If you accept a job for $150k salary does that mean you gave up because you didn't get the $180k you wanted? (the answer to that would be no).


She doesn't "need" to do anything. From where we stand, you "need" to change the way you think.

But neither of us was arrogant enough to tell you so. You're entitled to your way of looking at things, as we are.

I'm like Amanda. I'd never give up, nor would I ever "accept" that it's best that my life be terminated...any more than I'd "accept" that it's right to terminate anyone else's life.
I smell contradiction in your post.
 
I always thought if I was very ill like lets say with Cancer and I knew I had cancer before actually going to the doctor, I wouldn't go. I wouldn't tell anyone...but I rethought that recently.

Which part did you rethink?
The not going to the doctor part?, The not telling people part? Or both?
Both! I was not feeling well for over a week. I thought I had lung cancer or something wrong with my heart. I didn't tell anyone, and didn't want to go to the doctor. Well my hub caught me cringing in pain and he called my doctor. The phone rang, it was my doctor talking to me, so I went in the next morning. Turned out I'm ok it's only something called pleurisy but what a scare I had.

It made me rethink it. Now I go to the doctor for small things but I always said to myself If I know it's really that big "C" than I rather just live out the rest of my days without sad faces, or hospitals.
 
Might as well be suicide.

Question is, what's wrong with committing suicide in the first place, especially when you're no longer pulling your own weight? I have no intentions of spending my childrens' inheritance on medical bills trying to squeeze an extra two weeks out of however many decades I'm allotted.
 
Might as well be suicide.

Question is, what's wrong with committing suicide in the first place, especially when you're no longer pulling your own weight? I have no intentions of spending my childrens' inheritance on medical bills trying to squeeze an extra two weeks out of however many decades I'm allotted.

I would like to think my children consider me worth more than merely the money I bring in/leave to them. I know my parents were worth more than that to me.
 
I know my father certainly was worth more than his inheritance to me, as well. But outliving his dignity and spending the last days of his life as a broken shell in a hospital bed is so much less than he deserved.

I loved my father until the very end.

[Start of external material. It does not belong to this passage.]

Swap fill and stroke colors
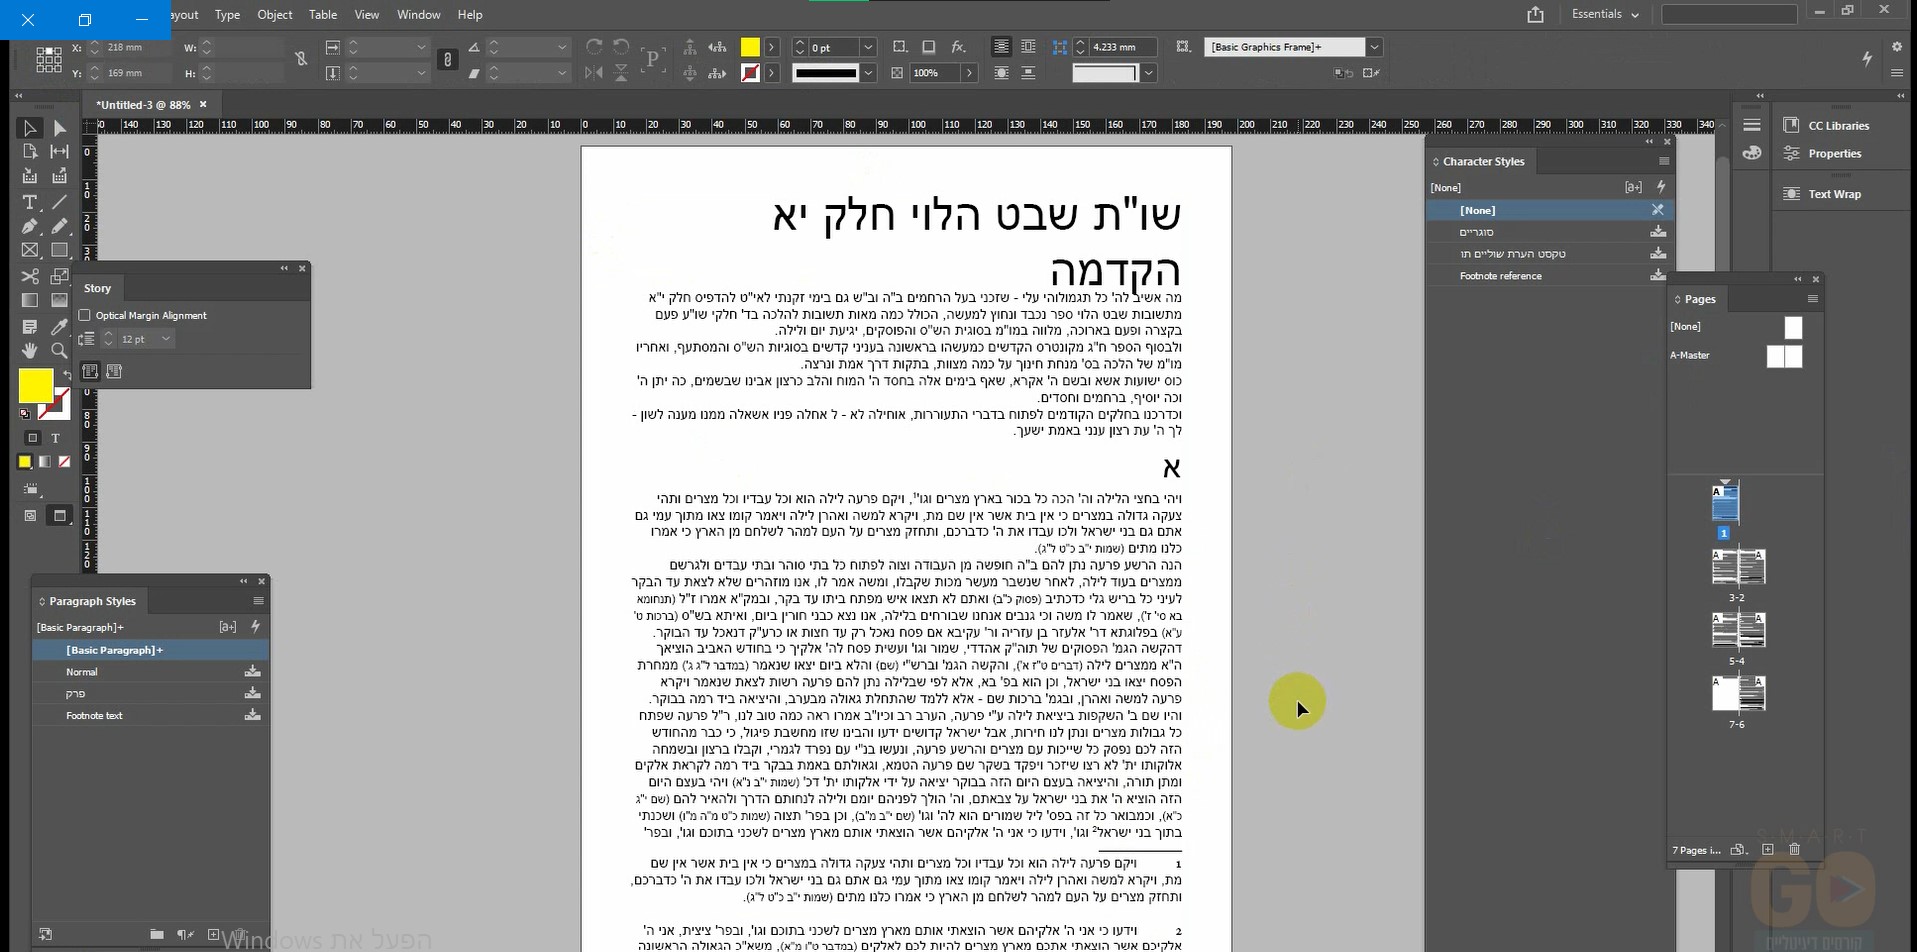Viewport: 1917px width, 952px height. pyautogui.click(x=66, y=373)
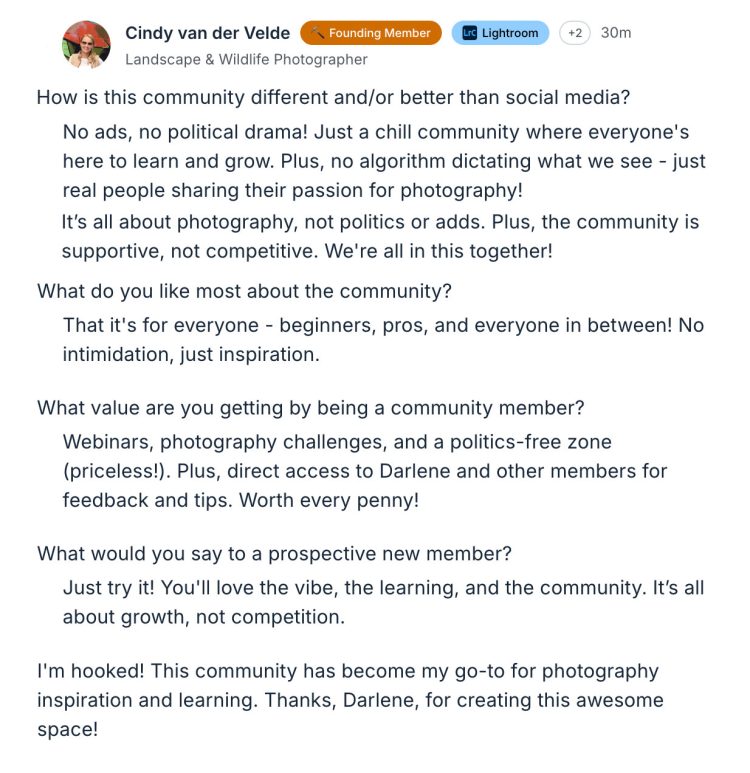This screenshot has width=750, height=773.
Task: Expand the +2 additional badges pill
Action: [575, 33]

I did what I could to keep him comfortable while he was dying and I held his hand when he died. But it would have been better if he had died years earlier, when he could have still died as a man.
 
I know my father certainly was worth more than his inheritance to me, as well. But outliving his dignity and spending the last days of his life as a broken shell in a hospital bed is so much less than he deserved.

I loved my father until the very end. I did what I could to keep him comfortable while he was dying and I held his hand when he died. But it would have been better if he had died years earlier, when he could have still died as a man.

You know what I learned from my father's death? It was that dignity doesn't come from your circumstances. It comes from how you handle them. And quality of life isn't measured by how much you enjoy yourself, but by how much you add to the lives of those around you.